▶ _Pixel coordinate grounding data_
:::::

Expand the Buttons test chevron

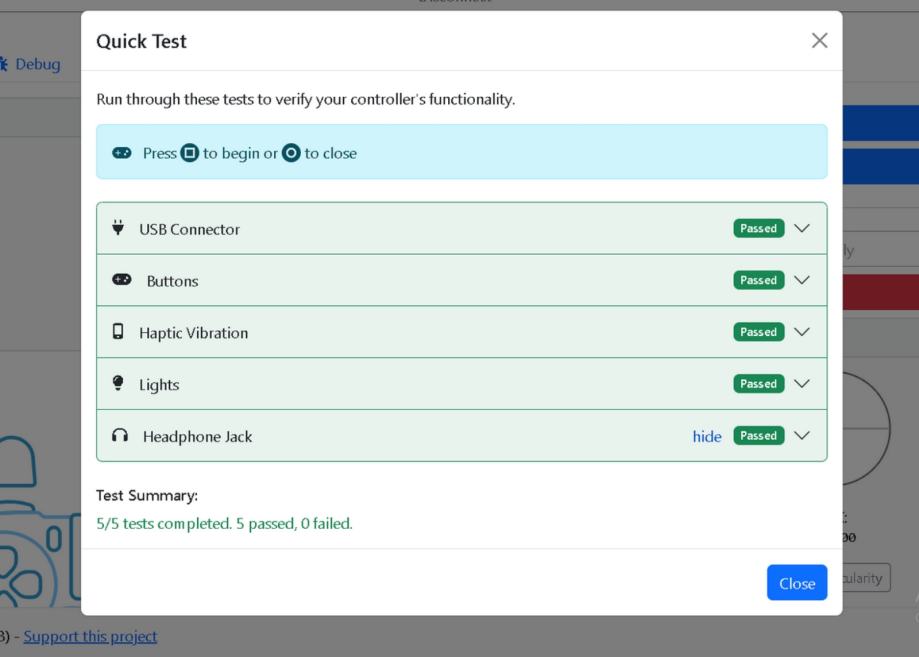click(801, 280)
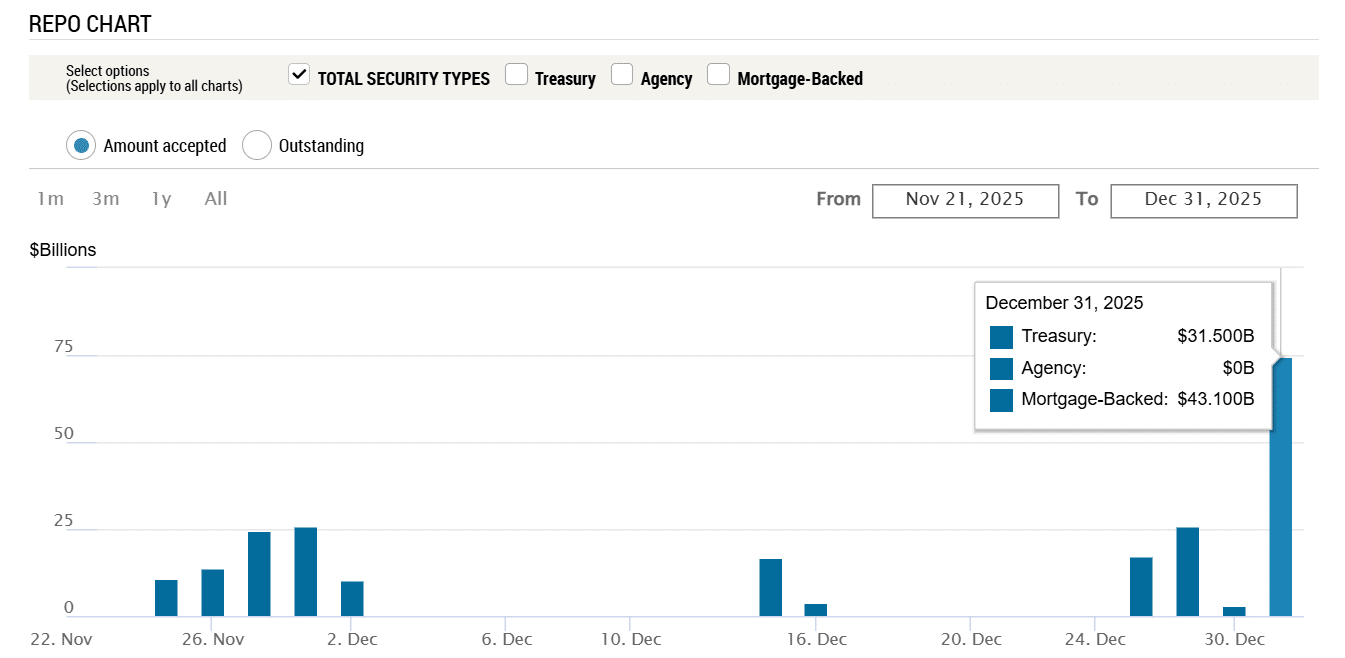The height and width of the screenshot is (658, 1345).
Task: Click the small bar above 30. Dec
Action: (x=1234, y=611)
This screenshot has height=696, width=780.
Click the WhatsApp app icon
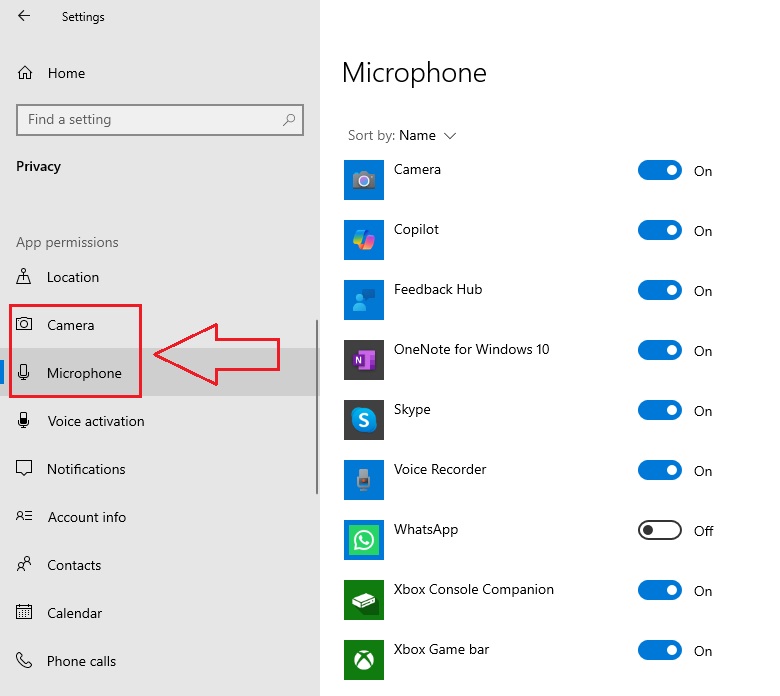(363, 540)
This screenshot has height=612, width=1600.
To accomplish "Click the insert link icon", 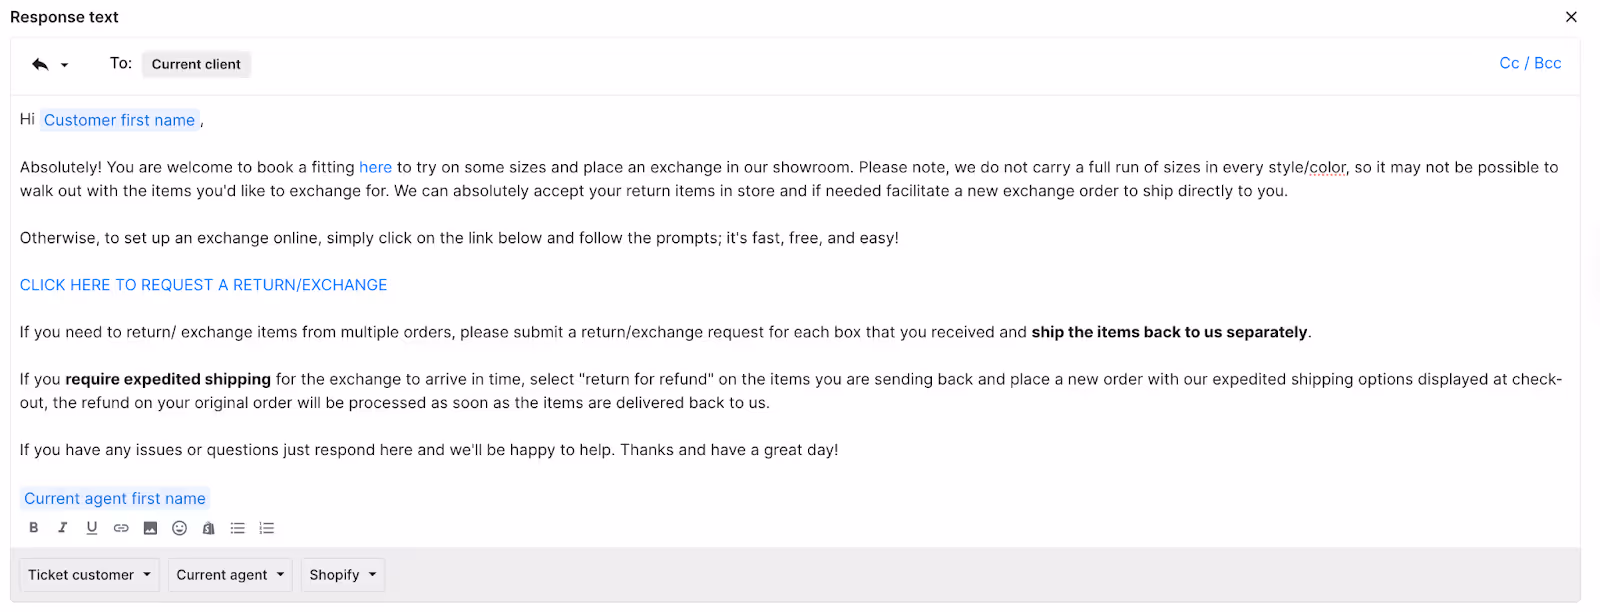I will coord(120,528).
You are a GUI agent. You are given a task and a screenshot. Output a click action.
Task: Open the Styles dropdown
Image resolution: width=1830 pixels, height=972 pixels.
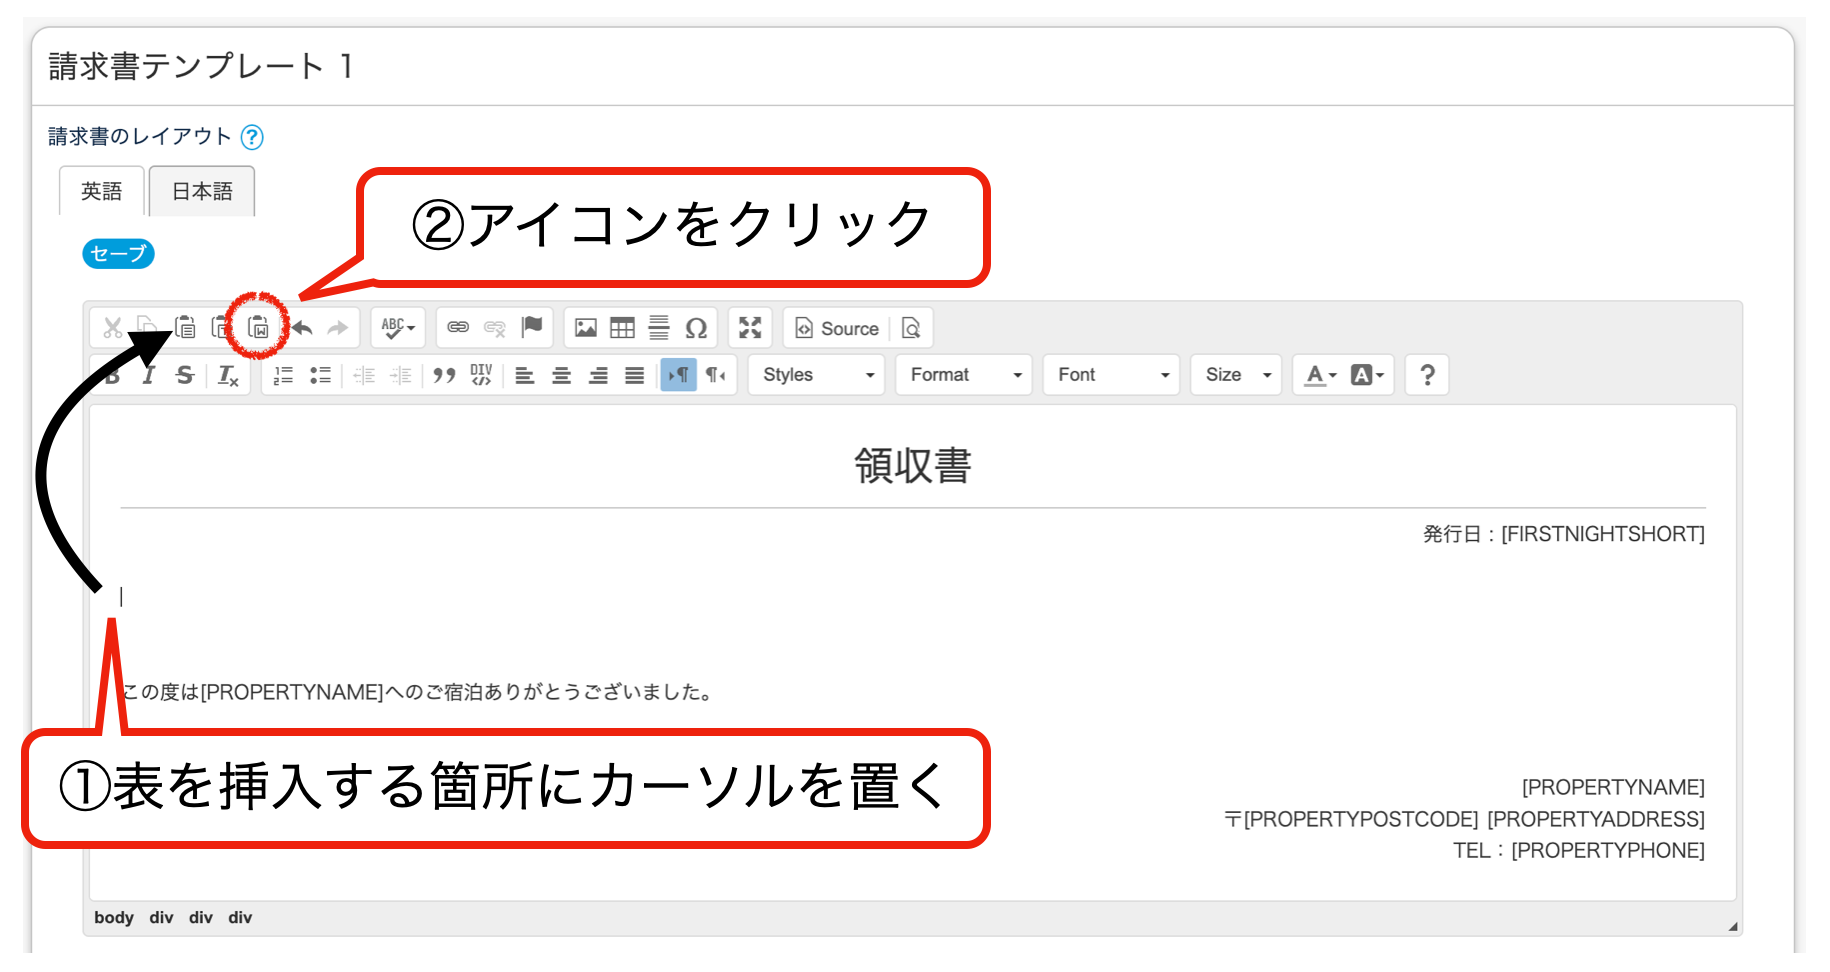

:::::

▶ _WHAT IS BEING ASKED_
Report each line in the data that holds the word "This".

▶ _PROBLEM SOLUTION_
This screenshot has height=696, width=780.
This screenshot has height=612, width=1600.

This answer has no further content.